Task instructions:
Could you write the next part of the article on flossing around a dental crown, starting right after its final sentence and leaving the data aside?

Text under study:
——————————

Why You Need to Floss Around Your Dental Crown

29 September 2022
 Categories: Dentist, Blog


A dental crown sits over a damaged tooth like an armored shell of porcelain. This shell protects the fragile structure of damaged teeth. Protecting teeth with dental crowns also helps you to conserve the roots of teeth, which are crucial to preserving healthy jawbone structure. Although dental crowns don't suffer from tooth decay, keeping them and the area around them clean is important.

Flossing around your dental crown can help to prolong its life and keep harmful bacteria at bay.

Bacteria can attack the margins of dental crowns

Although a good dentist can ensure that the margin where dental crowns and teeth meet is minute, there will always be a tiny margin at the base of a dental crown. This margin is at risk of attack from oral bacteria. The best way to ensure that oral bacteria do not build up at the margin of a dental crown is to floss around the margin.

The margin of a good dental crown, which is where the crown meets the natural tooth, should be tiny. But no matter how tiny the margin is, oral bacteria are always a risk. So if you allow plaque, which contains oral bacteria, minerals, and food particles, to build up around a dental crown, eventually, those oral bacteria could find their way under the dental crown.

——————————

Dataset items
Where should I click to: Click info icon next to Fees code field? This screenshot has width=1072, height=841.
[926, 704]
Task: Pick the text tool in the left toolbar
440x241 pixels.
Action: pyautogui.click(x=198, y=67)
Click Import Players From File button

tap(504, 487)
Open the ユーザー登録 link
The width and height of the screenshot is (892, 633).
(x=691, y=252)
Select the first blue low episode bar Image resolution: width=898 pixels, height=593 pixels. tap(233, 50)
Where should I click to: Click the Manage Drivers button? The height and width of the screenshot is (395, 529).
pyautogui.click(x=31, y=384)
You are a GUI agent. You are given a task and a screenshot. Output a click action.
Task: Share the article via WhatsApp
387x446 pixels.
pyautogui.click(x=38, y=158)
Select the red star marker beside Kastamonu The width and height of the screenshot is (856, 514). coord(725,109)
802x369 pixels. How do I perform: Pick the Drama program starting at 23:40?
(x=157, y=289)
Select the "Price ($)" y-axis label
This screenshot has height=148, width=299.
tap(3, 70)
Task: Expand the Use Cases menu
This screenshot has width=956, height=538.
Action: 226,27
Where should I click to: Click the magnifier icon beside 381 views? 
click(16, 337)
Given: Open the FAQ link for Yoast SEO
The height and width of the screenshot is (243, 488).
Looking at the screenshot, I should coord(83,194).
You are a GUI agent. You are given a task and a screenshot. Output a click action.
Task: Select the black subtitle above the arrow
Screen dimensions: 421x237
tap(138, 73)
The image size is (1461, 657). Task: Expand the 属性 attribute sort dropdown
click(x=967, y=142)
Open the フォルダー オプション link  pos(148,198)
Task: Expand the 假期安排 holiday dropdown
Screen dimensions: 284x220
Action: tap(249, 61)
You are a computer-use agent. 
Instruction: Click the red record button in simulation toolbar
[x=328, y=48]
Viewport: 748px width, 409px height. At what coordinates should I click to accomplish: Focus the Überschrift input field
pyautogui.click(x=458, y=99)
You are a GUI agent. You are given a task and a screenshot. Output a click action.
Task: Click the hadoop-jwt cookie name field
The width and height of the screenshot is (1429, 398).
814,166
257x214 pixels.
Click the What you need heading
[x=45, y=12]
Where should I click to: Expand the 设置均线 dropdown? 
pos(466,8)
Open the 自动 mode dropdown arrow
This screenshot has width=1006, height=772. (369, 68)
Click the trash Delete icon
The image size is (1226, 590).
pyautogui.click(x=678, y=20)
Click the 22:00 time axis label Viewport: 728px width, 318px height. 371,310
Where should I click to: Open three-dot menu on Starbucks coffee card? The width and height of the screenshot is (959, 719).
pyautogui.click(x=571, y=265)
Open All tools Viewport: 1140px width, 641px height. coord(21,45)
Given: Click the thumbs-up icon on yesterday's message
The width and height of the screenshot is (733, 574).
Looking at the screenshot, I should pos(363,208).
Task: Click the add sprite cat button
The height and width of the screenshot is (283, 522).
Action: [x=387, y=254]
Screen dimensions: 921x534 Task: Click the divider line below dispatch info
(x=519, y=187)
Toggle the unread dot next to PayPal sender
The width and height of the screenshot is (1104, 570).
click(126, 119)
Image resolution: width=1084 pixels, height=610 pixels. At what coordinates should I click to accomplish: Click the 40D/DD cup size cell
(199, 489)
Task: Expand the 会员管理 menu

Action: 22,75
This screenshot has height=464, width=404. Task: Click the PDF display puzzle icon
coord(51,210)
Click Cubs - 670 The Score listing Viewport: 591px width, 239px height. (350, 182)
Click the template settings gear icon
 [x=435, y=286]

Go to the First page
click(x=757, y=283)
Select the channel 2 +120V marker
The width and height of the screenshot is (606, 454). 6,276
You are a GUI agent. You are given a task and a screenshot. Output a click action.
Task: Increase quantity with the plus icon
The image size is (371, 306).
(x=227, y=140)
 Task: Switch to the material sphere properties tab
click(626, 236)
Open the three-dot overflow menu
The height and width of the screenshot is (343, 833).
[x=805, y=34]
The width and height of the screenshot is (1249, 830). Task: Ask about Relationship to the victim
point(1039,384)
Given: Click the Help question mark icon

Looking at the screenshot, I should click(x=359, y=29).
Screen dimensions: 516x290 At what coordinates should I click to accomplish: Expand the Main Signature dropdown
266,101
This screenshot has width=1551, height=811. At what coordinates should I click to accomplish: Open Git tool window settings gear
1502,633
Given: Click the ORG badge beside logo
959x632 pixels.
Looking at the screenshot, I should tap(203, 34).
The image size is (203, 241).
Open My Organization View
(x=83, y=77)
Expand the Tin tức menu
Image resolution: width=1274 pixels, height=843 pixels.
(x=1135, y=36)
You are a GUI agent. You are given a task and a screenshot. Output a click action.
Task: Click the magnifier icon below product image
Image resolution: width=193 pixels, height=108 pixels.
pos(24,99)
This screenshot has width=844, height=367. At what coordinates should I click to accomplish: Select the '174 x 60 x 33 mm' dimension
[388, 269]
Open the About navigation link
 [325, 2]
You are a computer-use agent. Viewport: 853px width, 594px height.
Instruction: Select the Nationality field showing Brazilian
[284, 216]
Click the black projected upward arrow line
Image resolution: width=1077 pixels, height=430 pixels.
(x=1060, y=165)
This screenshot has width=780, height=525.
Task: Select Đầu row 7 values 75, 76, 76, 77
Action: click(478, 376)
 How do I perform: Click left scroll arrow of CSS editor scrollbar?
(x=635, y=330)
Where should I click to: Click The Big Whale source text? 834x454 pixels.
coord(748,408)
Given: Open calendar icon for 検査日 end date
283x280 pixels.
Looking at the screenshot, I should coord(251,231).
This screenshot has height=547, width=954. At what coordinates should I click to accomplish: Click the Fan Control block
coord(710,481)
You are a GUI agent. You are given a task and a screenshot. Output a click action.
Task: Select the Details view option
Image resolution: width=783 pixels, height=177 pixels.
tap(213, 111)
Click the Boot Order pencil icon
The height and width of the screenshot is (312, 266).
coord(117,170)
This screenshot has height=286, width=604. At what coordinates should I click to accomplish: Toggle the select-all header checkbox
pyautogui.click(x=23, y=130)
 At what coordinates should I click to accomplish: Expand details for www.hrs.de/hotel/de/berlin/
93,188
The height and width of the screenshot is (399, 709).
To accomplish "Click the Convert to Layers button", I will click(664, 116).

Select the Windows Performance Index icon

——————————

Your response:
Bacteria can cause crown failure

If bad oral bacteria manage to enter the area below a dental crown, they will then cause tooth decay to occur under the crown. This tooth decay often goes unnoticed. By the time you notice that there is tooth decay under a dental crown, it may be too late to save the crown.

If tooth decay goes unchecked under a dental crown, then the remaining natural tooth structure will deteriorate. This is bad news since dental crowns rely on the remaining natural tooth structure for support. If the natural tooth under a crown decays, the crown covering that tooth structure will eventually fail.

Flossing around your dental crown will prevent oral bacteria from building up around it.

Be careful when flossing around your dental crown

When you finish flossing around your dental crown, take care not to tug the floss out by both ends. This could dislodge or loosen the crown. Instead, slide the floss out from between your teeth while holding just one end of the floss. That will prevent any damage from occurring to your crown.